Let's start by noticing that the revenue data are enclosed in <td> tags and that these tags have some arguments.

<TD CLASS="data" ALIGN="right" VALIGN="top" NOWRAP>
<CENTER><B>ST</B></CENTER>b
18,887,148.64<BR>
16,185,354.22<BR>
62,117,172.52<BR>
17,352,693.36<BR>
14,166,524.92<BR>
7,891,375.77<BR>
32,494,883.62<BR>
29,752,400.16<BR>
20,989,444.21<BR>
4,220,617.81<BR>
224,057,615.23<BR><BR></TD>

Our first script will grab all the parts of page that have that pattern.

python grab_tax_raw.py

Well that worked. Let's extend this a little bit py processing the text inside the <td> tags and get the an array of the revenues. For this we are going to do some simple string processing.

python grab_tax_list.py

We are close, but notice that the same tax name appears more than once. The results reports the the Chicago taxes that are collected from retailers located in Cook County separately from the retailers located in DuPage count (it's just few by O'Hare). Going back to the source we can see that these two sets of results are in sibling tables. The opening tags have the form

<TABLE WIDTH="600" BORDER=0 CELLPADDING=0 CELLSPACING=0>

This is a little hard to see because of the formatting of the source. Fortunately, BeautifulSoup can pretty the source up for us, so the hierarchy is easier to see.

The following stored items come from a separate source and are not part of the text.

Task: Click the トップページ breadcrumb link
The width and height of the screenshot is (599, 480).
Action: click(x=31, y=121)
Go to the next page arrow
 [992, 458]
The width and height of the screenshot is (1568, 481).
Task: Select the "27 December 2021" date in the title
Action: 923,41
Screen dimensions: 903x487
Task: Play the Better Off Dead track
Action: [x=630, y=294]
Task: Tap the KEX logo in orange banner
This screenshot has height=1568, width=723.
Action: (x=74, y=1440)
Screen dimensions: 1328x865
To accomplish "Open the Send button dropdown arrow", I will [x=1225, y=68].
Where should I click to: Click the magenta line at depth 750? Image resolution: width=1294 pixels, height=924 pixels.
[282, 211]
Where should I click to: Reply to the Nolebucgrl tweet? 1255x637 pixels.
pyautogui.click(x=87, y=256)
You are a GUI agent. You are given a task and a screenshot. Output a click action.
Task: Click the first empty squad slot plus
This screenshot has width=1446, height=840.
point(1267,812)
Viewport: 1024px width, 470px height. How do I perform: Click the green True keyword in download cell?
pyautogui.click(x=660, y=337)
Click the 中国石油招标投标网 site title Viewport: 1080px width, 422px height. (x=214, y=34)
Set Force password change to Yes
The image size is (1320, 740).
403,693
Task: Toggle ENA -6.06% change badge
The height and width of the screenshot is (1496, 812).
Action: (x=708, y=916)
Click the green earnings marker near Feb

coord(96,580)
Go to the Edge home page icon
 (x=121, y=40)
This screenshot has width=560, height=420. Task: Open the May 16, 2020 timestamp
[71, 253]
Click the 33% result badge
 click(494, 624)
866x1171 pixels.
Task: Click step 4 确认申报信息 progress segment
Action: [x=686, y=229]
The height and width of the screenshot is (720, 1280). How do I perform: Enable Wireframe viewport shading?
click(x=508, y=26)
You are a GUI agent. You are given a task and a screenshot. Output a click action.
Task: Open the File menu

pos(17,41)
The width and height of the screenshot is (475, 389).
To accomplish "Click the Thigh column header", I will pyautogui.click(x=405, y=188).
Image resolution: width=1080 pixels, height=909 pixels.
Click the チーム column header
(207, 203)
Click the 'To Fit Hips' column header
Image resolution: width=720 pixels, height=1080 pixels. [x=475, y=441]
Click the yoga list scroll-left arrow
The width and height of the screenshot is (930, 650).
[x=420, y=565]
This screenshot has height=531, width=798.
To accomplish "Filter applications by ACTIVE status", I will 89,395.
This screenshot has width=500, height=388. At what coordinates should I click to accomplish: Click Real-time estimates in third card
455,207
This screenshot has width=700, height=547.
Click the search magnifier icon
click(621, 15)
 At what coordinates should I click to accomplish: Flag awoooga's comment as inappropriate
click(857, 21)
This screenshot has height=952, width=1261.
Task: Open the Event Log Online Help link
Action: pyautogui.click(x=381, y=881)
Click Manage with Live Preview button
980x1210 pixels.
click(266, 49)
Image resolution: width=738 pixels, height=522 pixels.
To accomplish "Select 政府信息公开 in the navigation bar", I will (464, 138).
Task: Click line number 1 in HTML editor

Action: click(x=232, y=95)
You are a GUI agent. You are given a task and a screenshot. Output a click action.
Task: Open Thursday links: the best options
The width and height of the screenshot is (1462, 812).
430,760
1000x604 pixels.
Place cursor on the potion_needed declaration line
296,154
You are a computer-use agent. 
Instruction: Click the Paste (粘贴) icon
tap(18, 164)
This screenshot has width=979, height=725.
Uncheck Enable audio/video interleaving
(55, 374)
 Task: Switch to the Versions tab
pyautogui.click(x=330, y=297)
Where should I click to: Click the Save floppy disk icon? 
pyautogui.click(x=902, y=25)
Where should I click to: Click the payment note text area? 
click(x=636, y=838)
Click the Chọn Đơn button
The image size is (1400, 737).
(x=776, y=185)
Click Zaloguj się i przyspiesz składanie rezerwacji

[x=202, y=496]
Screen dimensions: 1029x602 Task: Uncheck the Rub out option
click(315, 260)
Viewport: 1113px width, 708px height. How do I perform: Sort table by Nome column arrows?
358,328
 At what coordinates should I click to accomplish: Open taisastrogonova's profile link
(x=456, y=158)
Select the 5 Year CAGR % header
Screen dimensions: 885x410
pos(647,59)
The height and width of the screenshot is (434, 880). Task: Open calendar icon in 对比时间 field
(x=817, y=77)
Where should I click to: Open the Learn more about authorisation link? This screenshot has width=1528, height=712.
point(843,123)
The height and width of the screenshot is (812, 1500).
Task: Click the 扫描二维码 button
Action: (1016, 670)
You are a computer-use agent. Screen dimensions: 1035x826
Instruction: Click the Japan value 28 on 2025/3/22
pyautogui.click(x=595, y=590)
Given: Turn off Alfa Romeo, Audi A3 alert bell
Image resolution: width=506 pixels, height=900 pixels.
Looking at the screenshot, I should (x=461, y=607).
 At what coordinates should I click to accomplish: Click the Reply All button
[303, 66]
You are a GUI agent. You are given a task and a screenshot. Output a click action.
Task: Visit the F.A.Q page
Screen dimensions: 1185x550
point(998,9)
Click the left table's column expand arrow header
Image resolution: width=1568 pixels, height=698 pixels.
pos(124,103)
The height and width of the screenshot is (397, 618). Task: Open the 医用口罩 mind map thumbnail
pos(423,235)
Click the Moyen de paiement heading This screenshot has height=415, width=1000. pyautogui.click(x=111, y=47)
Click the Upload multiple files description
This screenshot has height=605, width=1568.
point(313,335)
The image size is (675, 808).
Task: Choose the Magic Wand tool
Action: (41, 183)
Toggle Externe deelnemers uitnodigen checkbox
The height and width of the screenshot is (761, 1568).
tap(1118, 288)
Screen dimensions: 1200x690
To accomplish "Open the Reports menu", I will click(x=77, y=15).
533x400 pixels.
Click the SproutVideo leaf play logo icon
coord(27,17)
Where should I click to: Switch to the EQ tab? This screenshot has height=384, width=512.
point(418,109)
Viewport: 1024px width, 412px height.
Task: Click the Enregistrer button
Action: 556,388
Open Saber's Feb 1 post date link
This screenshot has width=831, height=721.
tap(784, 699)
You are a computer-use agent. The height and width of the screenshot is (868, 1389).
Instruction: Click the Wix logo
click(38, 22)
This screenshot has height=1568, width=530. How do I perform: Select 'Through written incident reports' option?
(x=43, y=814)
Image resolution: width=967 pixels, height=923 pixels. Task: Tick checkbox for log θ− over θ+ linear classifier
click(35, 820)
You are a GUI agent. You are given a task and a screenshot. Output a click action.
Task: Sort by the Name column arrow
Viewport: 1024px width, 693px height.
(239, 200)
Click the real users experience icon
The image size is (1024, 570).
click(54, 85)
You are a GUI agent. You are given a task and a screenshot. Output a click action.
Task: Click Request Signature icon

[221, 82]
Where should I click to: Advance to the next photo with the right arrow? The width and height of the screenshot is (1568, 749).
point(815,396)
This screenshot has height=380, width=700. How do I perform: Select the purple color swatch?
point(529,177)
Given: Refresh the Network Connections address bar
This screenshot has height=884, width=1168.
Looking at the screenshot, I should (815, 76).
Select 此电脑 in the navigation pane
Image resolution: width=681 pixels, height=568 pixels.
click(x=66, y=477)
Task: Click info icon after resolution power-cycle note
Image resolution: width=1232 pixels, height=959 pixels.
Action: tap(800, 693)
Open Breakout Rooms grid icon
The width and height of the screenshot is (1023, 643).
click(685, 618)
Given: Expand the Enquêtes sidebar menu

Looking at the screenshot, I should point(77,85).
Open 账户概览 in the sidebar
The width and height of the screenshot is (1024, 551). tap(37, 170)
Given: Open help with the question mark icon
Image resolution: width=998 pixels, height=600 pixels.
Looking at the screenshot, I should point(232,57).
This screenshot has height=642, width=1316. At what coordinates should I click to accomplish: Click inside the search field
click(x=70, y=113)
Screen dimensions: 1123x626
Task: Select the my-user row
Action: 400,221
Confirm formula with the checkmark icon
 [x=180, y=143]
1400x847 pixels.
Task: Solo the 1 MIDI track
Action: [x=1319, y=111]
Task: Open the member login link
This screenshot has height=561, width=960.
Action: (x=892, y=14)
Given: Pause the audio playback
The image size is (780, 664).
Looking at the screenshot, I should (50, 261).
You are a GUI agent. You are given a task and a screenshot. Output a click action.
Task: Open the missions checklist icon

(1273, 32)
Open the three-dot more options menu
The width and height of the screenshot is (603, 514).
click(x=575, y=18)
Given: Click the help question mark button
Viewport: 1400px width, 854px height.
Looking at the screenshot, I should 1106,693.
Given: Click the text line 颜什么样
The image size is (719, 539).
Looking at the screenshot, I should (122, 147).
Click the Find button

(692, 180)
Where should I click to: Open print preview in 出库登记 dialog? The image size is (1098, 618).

python beautify_results.py

We'll want to grab the county info, and the number of taxpayers while we are at it.

python complete_page.py

So we have all the results from one page. Now let's grab all the pages, and write the results into a comma delimited file we'll call taxes.csv.

python direct_example.py

Payoff

Once we have the taxes.csv, the scraping is done and we move on to do whatever we wanted to do with the data in the first place. Let's make some simple graphs.

Sales Sales

More topics and resources

  • Post Requests: We discussed one of the major ways of making requests to websites -- encoding the request in the addres. We can also make requests in what are called the message bodies. Many, more complicated websites use this other POST method. It can be pretty tricky to figure out exactly what the right POST request is. Tools like Firebug or Chrome Developer Tools are invaluable in tracing what requests get what results.
  • ScraperWiki is a repository of scraping programs. You can find many useful patterns and inspiration here.
  • Open Gov Hack Night: Every Tuesday at 1871 in the Merchandise Mart, Chicago developers working with open data get together to work on projects and learn from each other. Many folks have written many scrapers, and you can get some good help here.